73-year-old woman recounts shark attack in Bahamas: 'Like a truck hit me'
Doctors had to amputate Heidi Ernst's leg after a shark attack in the Bahamas.
An experienced scuba diver from Iowa is recovering in the hospital after having her leg amputated following a shark attack in the Bahamas.
"I didn't even see him approach me. He came from below. It was just like a truck hit me," Heidi Ernst recalled in an interview with ABC News.
Ernst, 73, had just finished a dive in Grand Bahama earlier this month and was climbing up the ladder of the dive boat when the incident occurred.
"I have been diving for 11 years," she said. "I never had a shark even threaten me in any form or shape. I saw that he -- or she probably -- had my leg in its mouth starting to shake its head side to side."
In the middle of the attack, Ernst said she knew she had to fight back in order to survive, so she hit the shark with her hand.
Ernst remembered hearing one of the crew members yell to "get in the boat" repeatedly, so she "got up the ladder and jumped into the back of the boat" once free from the shark's grasp, she said.
"I could have easily bled to death had it not been for my friend who put the tourniquet on my leg," she added.
The incident came amid a spate of other reports of shark bites or attacks off the coast of Florida.
Earlier in May, a 13-year-old was attacked and bitten in the stomach, knee, arm and finger by a probable bull shark along a Florida beach, but was able to escape after punching the shark repeatedly.
That same month, a 20-year-old man survived a shark attack off the Florida Keys. The man was spearfishing in 70 feet of water when he was bitten on the leg by a bull shark, causing him to lose blood rapidly. The man was able to get to his boat with help from his friends where he used his weight belt as a tourniquet to stem the bleeding until paramedics arrived.
According to research from the University of Florida's International Shark Attack File, the number of unprovoked shark attacks worldwide dropped last year, "tying with 2020 for the fewest number of reported incidents in the last 10 years," though authorities reported a spike in localized incidents. In total there were 57 unprovoked bites in 2022, in the U.S. and Australia. Florida had more reported bites than anywhere on earth last year with 16 cases.
While chances of getting bitten by a shark are slim, experts say there appear to be more sharks along U.S. coastlines now following years of conservation efforts, which could mean more human and shark interactions.
"Our East and West Coasts are returning to abundance at levels we haven't seen since the '40s and '50s," Chris Fischer, founder of Ocearch, a nonprofit marine biology research organization that helps scientists collect data related to tracking and studies of sharks, told ABC News.
As ABC News previously reported, though global shark populations are still considered critical, marine biologists are indeed starting to notice the effects of effective fisheries management, which according to Mike Heithaus, a marine biologist at Florida International University, has led to an increase in the number of species that serve as food for sharks.
As the ocean gets warmer, sharks, fish and other marine life will also move closer to the shore.
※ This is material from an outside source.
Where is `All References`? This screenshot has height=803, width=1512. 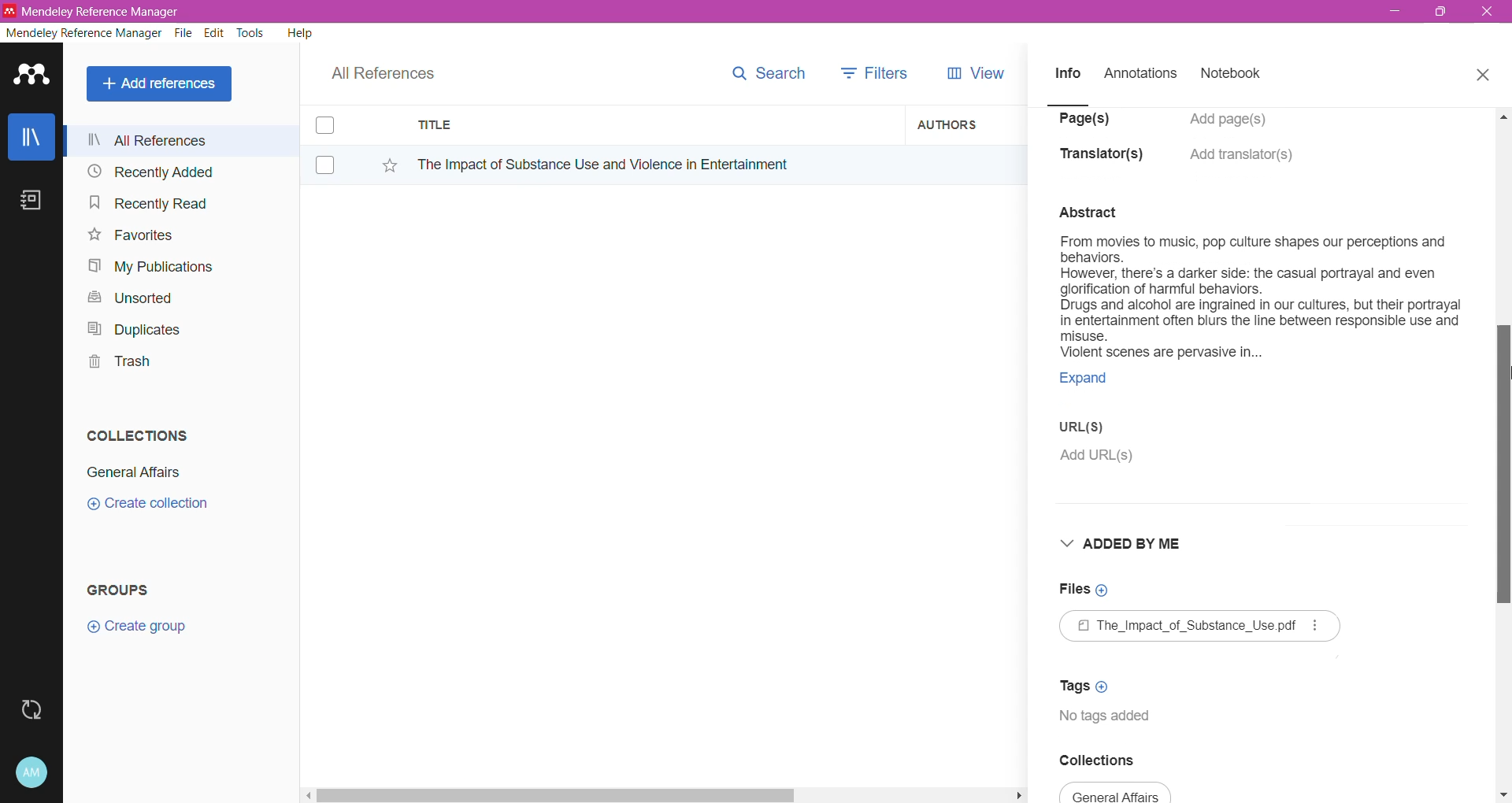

According to Heithaus, sharks may end up mistaking human hands and feet for the fish they typically feed on.
"They're not mindless killing machines," he told ABC News in July last year.
For beachgoers this summer, experts urge swimmers to always go out with a buddy and not venture too far out. Additionally, if swimmers see anything that sharks prey on, they're encouraged to get out of the water to be safe.